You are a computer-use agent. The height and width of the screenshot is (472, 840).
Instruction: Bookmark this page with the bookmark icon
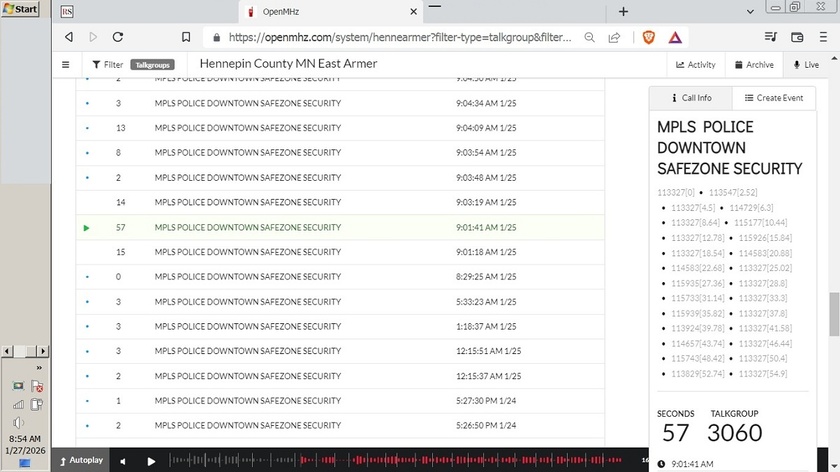click(186, 37)
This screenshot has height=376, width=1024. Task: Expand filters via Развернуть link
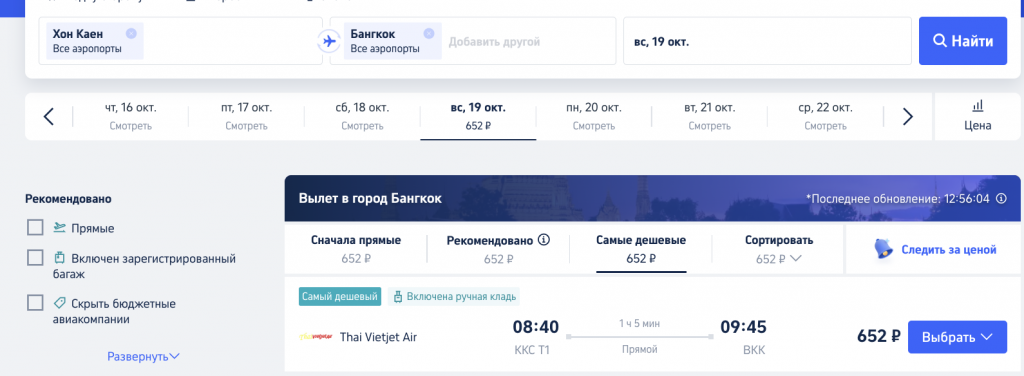click(143, 356)
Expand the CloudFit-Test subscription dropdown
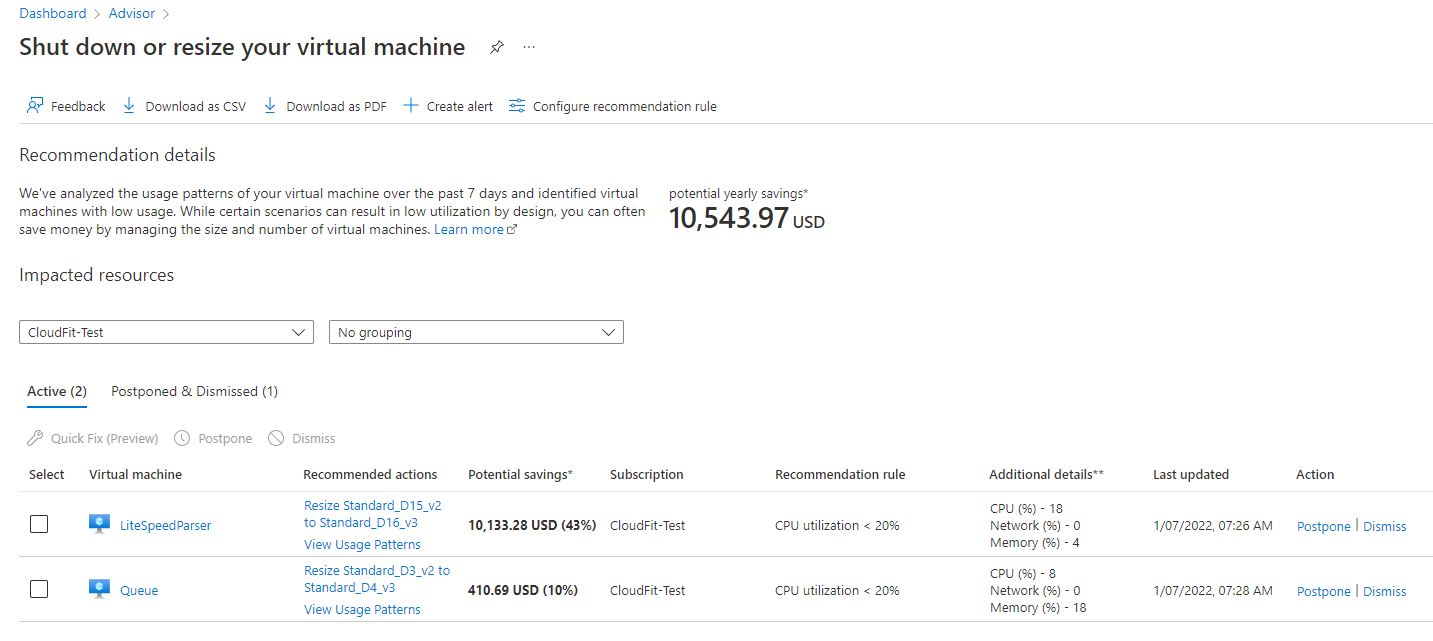Image resolution: width=1433 pixels, height=641 pixels. 166,332
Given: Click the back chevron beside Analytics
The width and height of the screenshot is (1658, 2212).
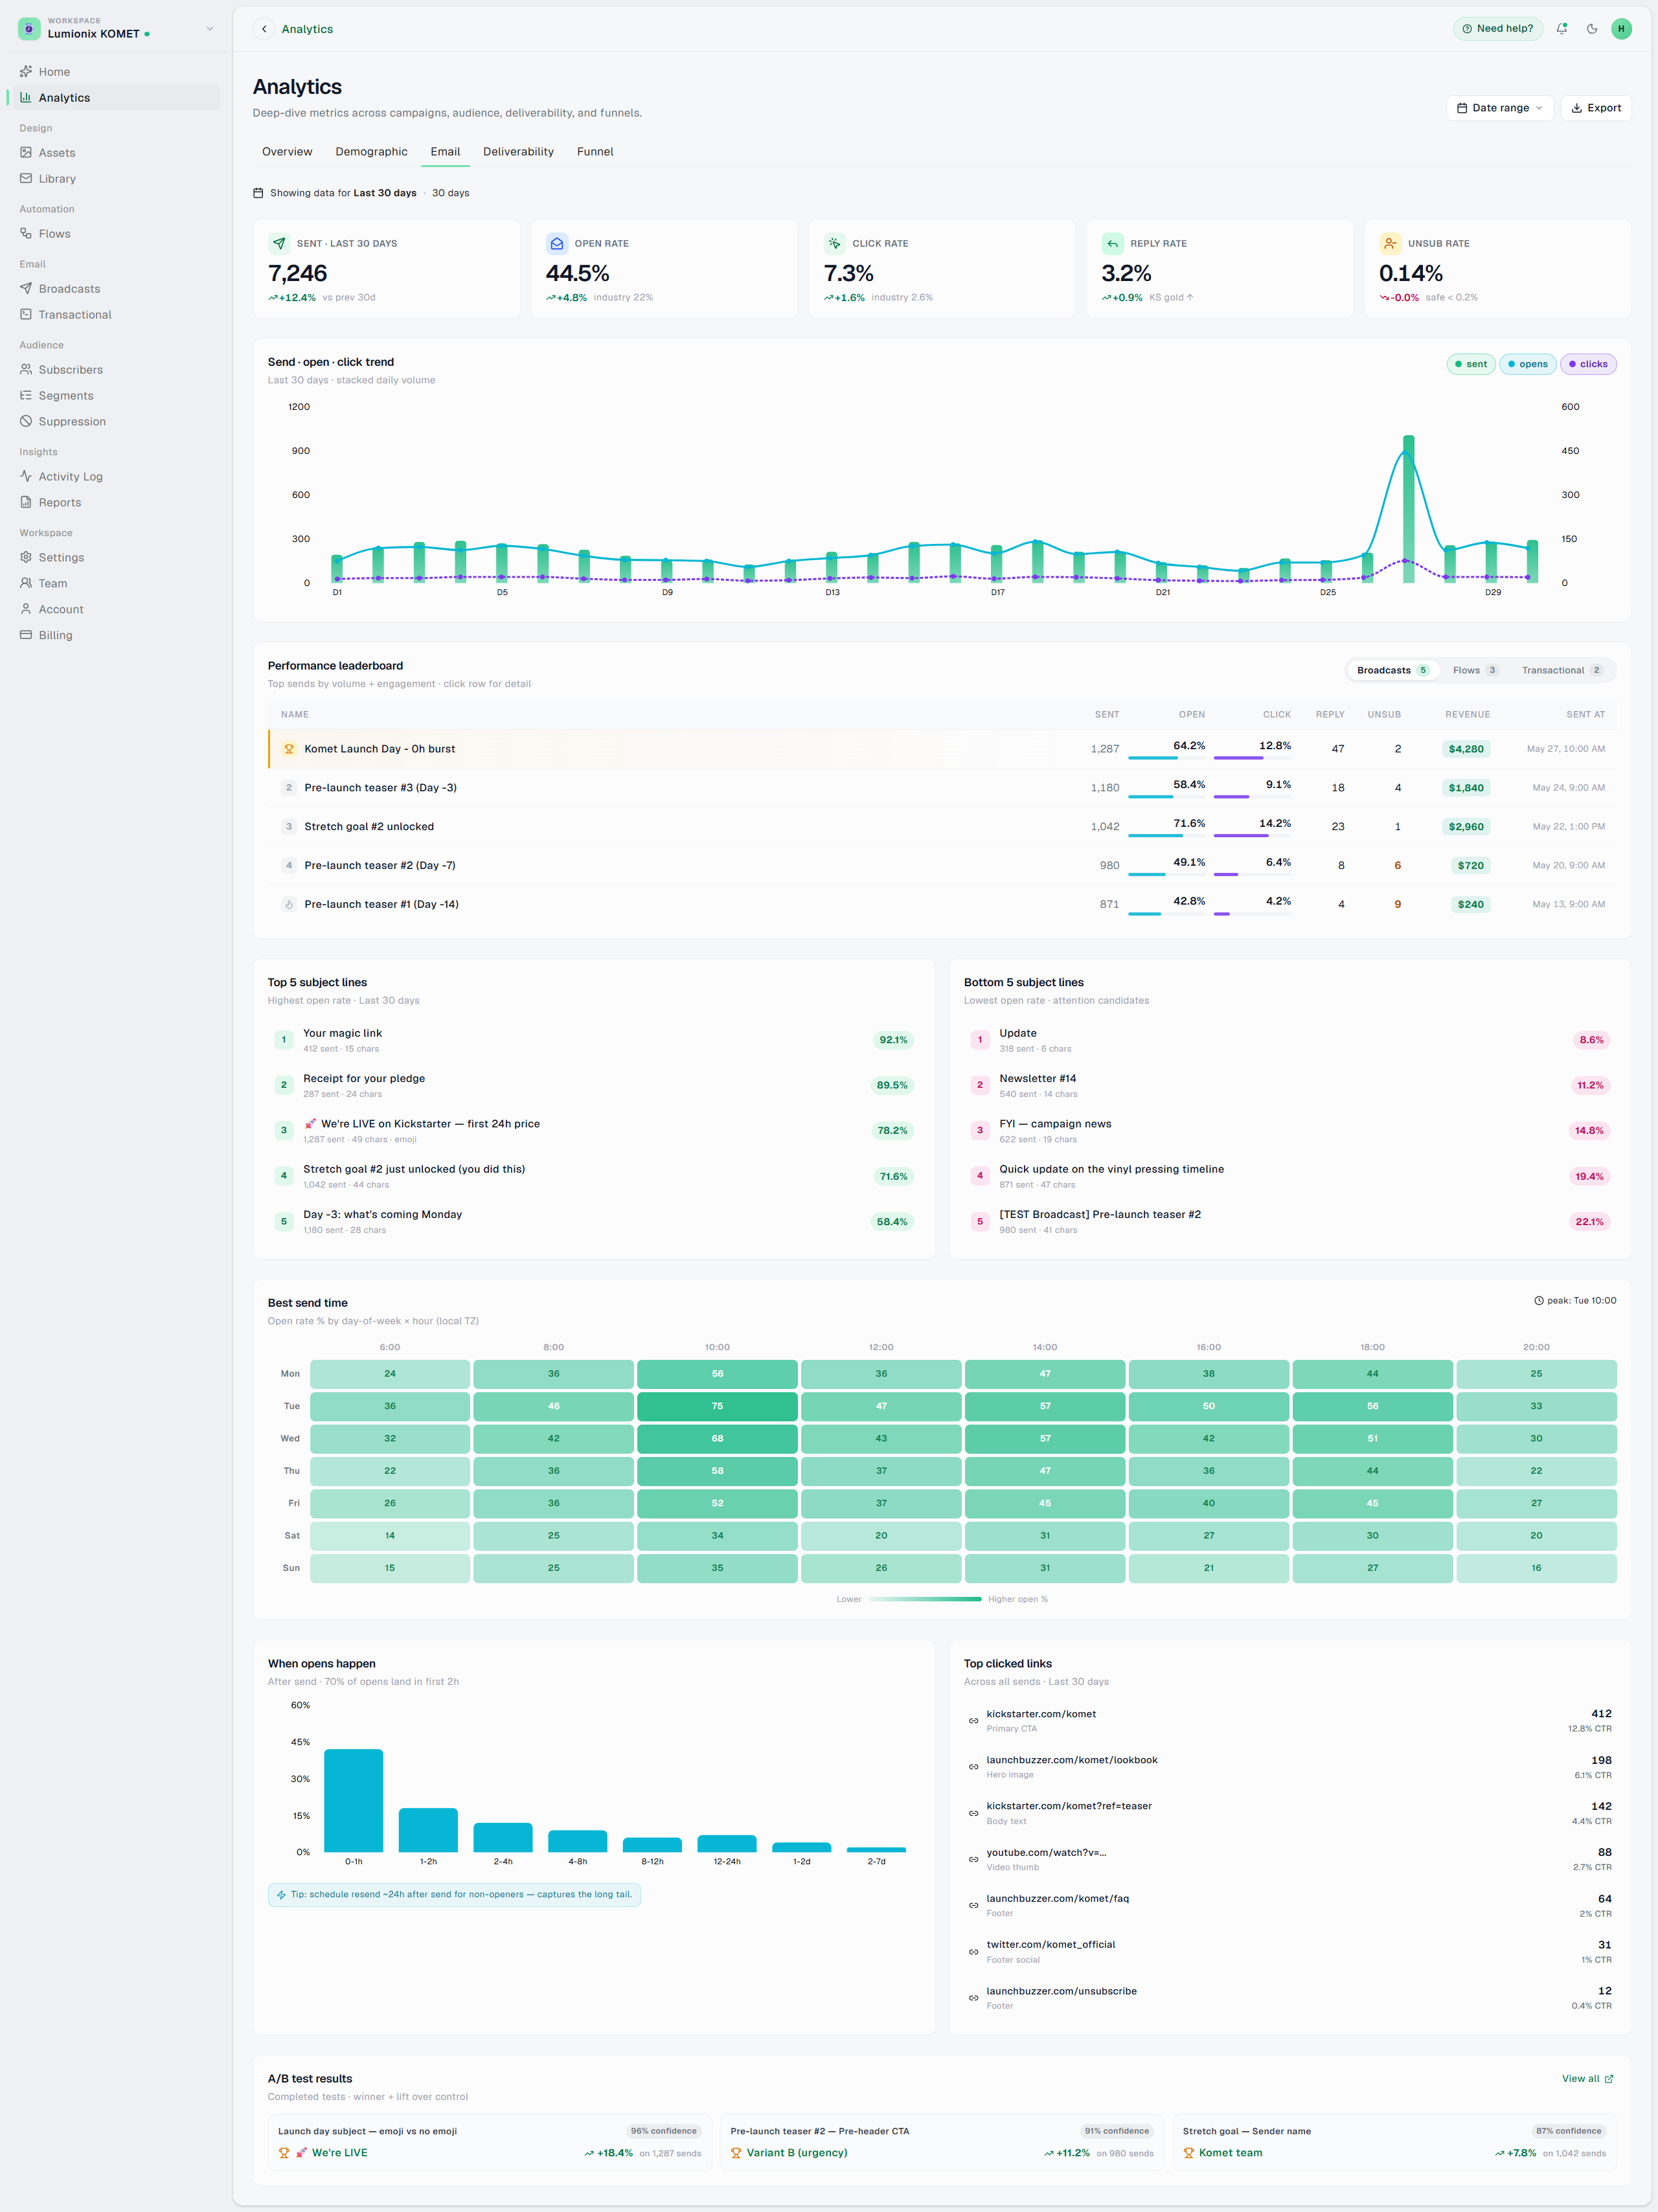Looking at the screenshot, I should click(x=264, y=29).
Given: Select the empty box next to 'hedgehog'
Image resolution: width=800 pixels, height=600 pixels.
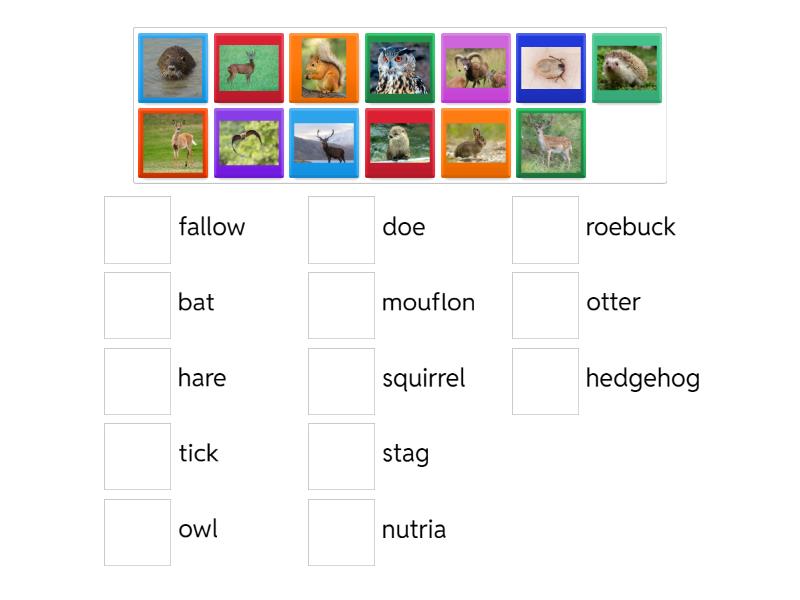Looking at the screenshot, I should point(545,380).
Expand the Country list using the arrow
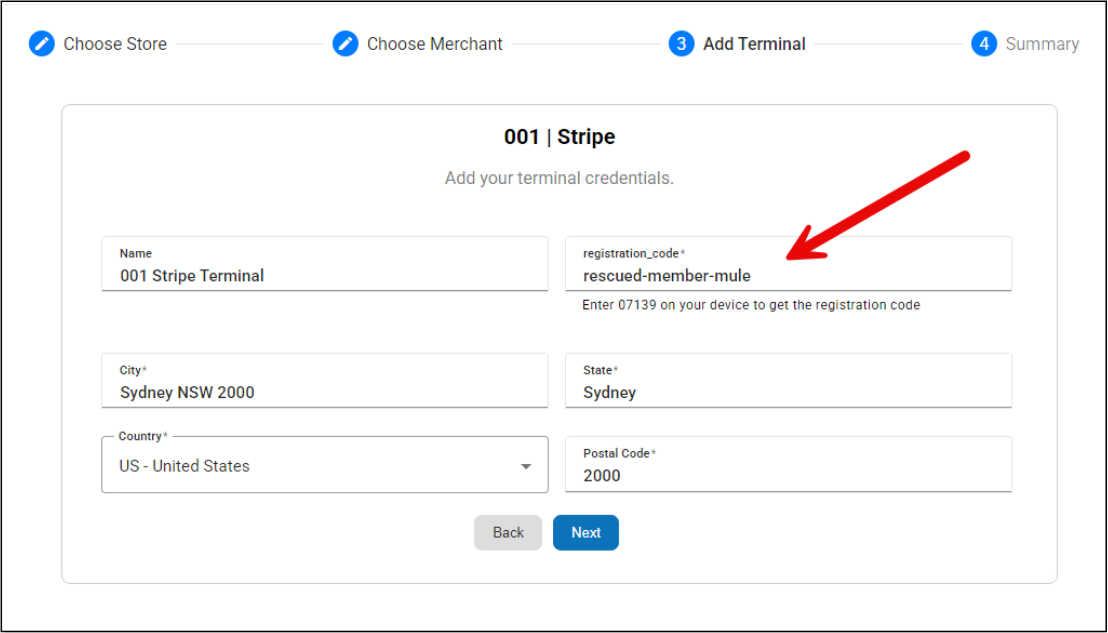 coord(526,466)
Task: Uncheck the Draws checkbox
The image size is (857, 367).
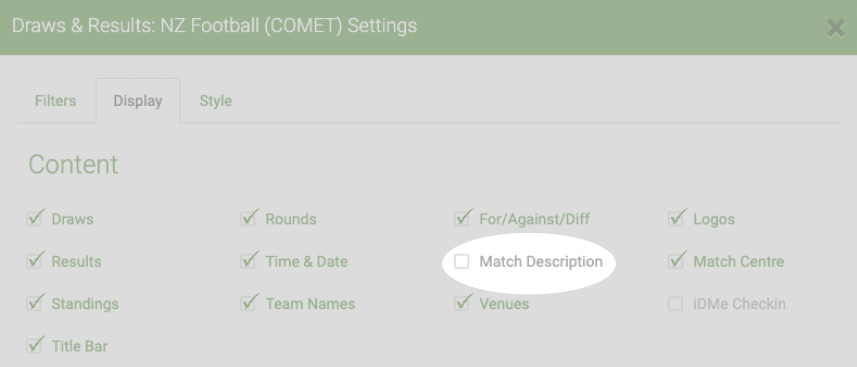Action: tap(34, 219)
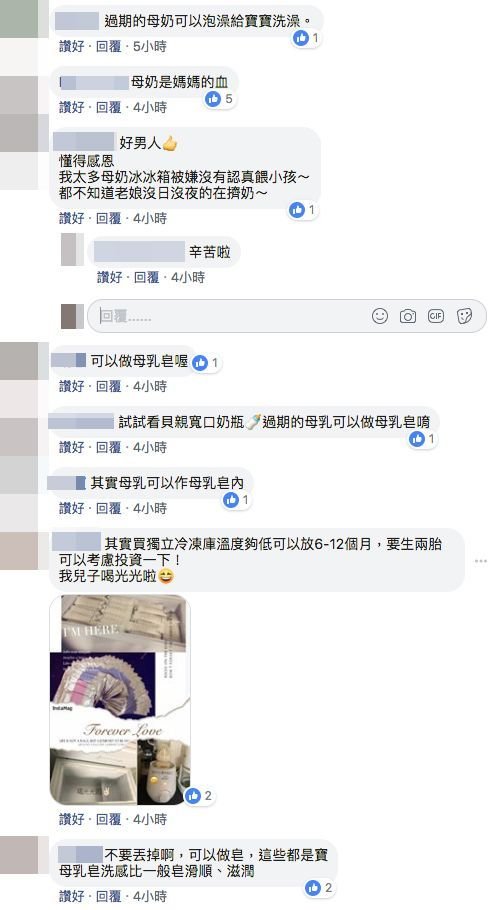Click 回覆 under the 辛苦啦 reply
The height and width of the screenshot is (910, 499).
146,277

§ §

Print the records again exactly. Skip every picture.

You are a computer-use agent. The height and width of the screenshot is (472, 840).
Instruction: Bookmark this page with the bookmark icon
click(186, 37)
This screenshot has height=376, width=1024. Task: Expand filters via Развернуть link
click(143, 356)
Expand the CloudFit-Test subscription dropdown
Image resolution: width=1433 pixels, height=641 pixels. 166,332
Given: Click the back chevron beside Analytics
The width and height of the screenshot is (1658, 2212).
Looking at the screenshot, I should click(x=264, y=29).
Given: Select the empty box next to 'hedgehog'
Image resolution: width=800 pixels, height=600 pixels.
Looking at the screenshot, I should point(545,380).
Expand the Country list using the arrow
 coord(526,466)
Task: Uncheck the Draws checkbox
The image size is (857, 367).
Action: tap(34, 219)
Click 回覆 under the 辛苦啦 reply
The height and width of the screenshot is (910, 499).
146,277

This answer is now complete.